The appointment of the 29 year-old to the city of Yicheng in Hubei province – as well as his brief appearance in the fruit field – has stirred up a storm in the local press.

In other countries, the promotion of youthful candidates to positions of authority can sometimes be seen as a positive.

Political parties like to refer to the injecting of ‘new blood’. There is talk too of fresh pairs of eyes and the opportunity to ‘reconnect’ with young audiences. This all offers the chance to roll back some of the worldly cynicism that inevitably catches up on the political profession.

You might think that this would be the case in China too, given the poor reputation of so many local bureaucrats.

But the response to news of Zhou’s elevation has hardly been celebratory. There is more than a hint of jealousy at his rapid progress. But others just doubt if he is ready for his mayoral responsibilities. Many wonder if he has even completed the mandatory periods of ‘grass roots’ experience necessary for his current role. In a country where seniority is typically associated with age, most mayors in China are at least 10-15 years older than Zhou.

The photo of the youthful mayor giving on-the-spot-guidance in the melon patch has also turned out to be something of a schoolboy error – as it is allowing the critics to slam him for appearing self-important.

Why could he not hold his own umbrella, they ask?

A picture of Wen Jiabao doing just that on a similar field trip is doing the rounds, and it is being contrasted to the young mayor’s presumed arrogance.

In fact, Zhou is probably feeling anything but imperious at the moment.

Aside from the questions in the print media, he is also under attack from an outbreak of “human flesh search”, the increasingly common practice in which thousands of netizens gather online to dissect the record of an individual in the public eye.

This cyber lynch mob was the first to pick up on the umbrella-in-the-melon-patch images. It then moved on to a milder spasm of rage on the sighting of some expensive cigarettes ($17 a pack) in another Zhou photo.

Now the mob is upping the ante, with scrutiny of Zhou’s postgraduate dissertation from his time at Tsinghua University in Beijing. Sections of his work are said to resemble an earlier thesis written by someone else, and the university is reported to be investigating.

Bruised by the whole experience, Zhou is falling back on the best traditions of the defensive sound bite, and asking to be left alone to get on with the job of representing the people. He has made the right noises too about being young, humble and anxious to learn.
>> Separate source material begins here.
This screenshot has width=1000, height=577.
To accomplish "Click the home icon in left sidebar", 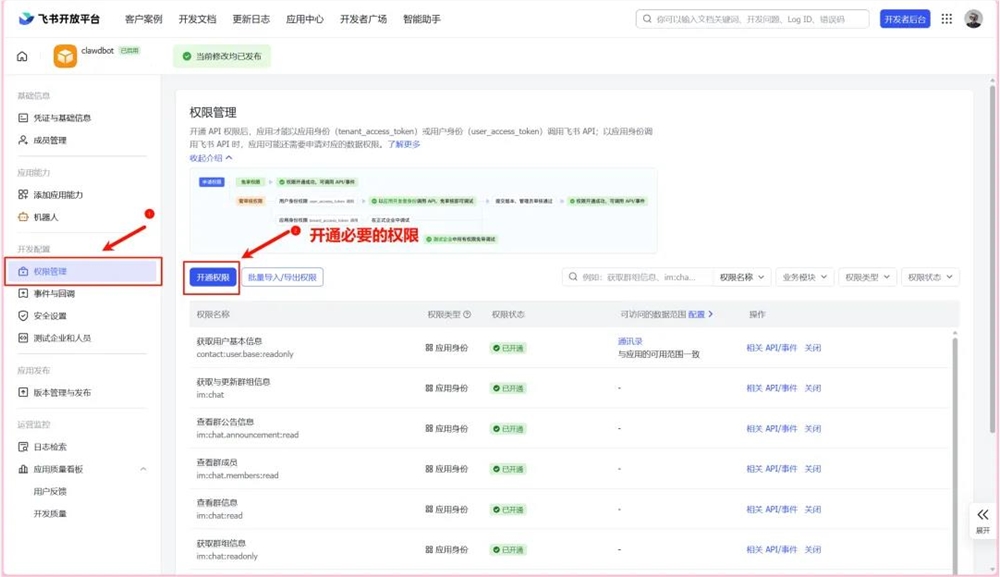I will pos(21,57).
Anyway, despite their best efforts, the human flesh searchers have failed to uncover clear evidence of nepotism in Zhou’s appointment. He appears to come from a relatively poor background. His parents were ceramic workers. Not the types to have many strings to pull.

Even so, Zhou’s youth continues to look like more of a hindrance than a help.

The People’s Daily even ran an online poll in which half of respondents agreed that he would probably be more susceptible to corruption because of his young age.

What ever happened to the idealism of youth?